Edge, 6 - "The first Mario Golf game in a decade has no idea what it wants to be. The good walk spoiled has always been Mario’s safest sporting home, a place for Nintendo and its trusted caddy Camelot to play with the boundaries of both reality and its own fictions. NES Open Tournament stripped golf back to its component parts to create something appropriately accessible. N64′s Mario Golf embraced the Mushroom Kingdom’s quirks as a way of extricating itself from the increasingly sim-obsessed Western development crowd. Advance Tour, meanwhile, wove in RPG elements, so escaping the rote repeat play of previous instalments. World Tour teases out the fundamentals of each of these approaches in some way, but refuses to ever pin its colours to any one mast, nor create its own, resulting in a game that feels undercooked and ill thought-out...This inability to decide where World Tour lies among the many paths the series has taken previously is the game’s true problem. It demonstrates both why Camelot is so trusted by Nintendo, and why it has been stuck making sporting spinoffs for so long. Camelot seems unsure of whether it would prefer to be held by the hand or simply set free, and ends up putting the player in that same awkward middle ground."

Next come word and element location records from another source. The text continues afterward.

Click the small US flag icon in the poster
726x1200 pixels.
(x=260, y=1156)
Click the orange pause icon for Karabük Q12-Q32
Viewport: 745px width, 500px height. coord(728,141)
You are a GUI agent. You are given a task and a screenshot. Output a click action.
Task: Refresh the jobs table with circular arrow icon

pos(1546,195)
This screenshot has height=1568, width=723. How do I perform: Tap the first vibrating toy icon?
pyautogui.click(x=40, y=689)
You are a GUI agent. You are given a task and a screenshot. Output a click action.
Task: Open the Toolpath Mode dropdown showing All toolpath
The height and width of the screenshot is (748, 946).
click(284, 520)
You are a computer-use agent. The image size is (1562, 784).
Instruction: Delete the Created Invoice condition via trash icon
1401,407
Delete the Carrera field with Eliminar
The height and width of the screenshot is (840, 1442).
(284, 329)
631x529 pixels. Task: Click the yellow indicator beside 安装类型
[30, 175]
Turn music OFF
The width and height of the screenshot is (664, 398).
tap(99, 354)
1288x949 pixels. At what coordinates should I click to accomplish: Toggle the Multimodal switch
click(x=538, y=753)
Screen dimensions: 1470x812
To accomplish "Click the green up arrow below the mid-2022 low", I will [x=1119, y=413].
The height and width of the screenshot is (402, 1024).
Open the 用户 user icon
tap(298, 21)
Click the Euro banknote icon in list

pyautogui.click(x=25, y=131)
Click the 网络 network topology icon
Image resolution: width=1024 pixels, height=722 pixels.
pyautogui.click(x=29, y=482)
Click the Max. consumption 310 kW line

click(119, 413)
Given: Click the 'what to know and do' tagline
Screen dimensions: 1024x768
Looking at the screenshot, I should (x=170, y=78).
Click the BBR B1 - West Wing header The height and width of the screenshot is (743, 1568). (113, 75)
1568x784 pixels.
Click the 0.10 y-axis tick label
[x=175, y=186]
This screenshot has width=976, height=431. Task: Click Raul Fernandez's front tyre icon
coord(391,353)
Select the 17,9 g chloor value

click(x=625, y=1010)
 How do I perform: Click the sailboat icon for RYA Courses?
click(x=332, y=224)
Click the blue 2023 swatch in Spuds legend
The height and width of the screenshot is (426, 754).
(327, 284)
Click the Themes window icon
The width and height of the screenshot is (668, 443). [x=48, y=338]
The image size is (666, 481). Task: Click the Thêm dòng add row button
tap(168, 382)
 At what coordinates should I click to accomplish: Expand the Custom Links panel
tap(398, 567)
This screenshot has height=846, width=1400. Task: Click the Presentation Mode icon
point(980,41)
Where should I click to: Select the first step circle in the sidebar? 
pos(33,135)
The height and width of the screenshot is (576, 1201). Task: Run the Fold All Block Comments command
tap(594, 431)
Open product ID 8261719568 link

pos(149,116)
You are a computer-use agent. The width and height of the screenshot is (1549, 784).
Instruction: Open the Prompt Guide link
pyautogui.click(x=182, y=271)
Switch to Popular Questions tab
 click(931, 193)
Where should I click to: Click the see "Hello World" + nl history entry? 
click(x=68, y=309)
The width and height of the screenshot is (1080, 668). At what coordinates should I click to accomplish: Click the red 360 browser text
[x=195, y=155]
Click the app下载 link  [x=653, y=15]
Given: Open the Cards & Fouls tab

Digital Spy, 6 - "The marriage between Mario Golf: World Tour's Nintendo-glossed shell and the deceptively deep golf game that sits beneath that smudging of color works decently, but the Mario sheen too often becomes an obtrusion of the golf itself...Once you're out on the course, the magic of World Tour begins to come to life, but the game still grapples with a dual personality that never quite settles on one identity. It looks fantastic, with color and charm packed into every character, course and club, but even in the various locales there's a dichotomy between the main courses and the more recognizable Nintendo-themed affair that complete the game's roster of ten...As a Nintendo game, Mario Golf: World Tour feels uncharacteristically clunky. When the tense thrill of the course takes you, it's a great experience that packs a lot of potential depth, but with confused structures and systems, it takes patience to see the best World Tour has to offer. That's the nature of golf, then, but with the magic of Mario lining the seams, it feels like this game doesn't know quite where it wants to land."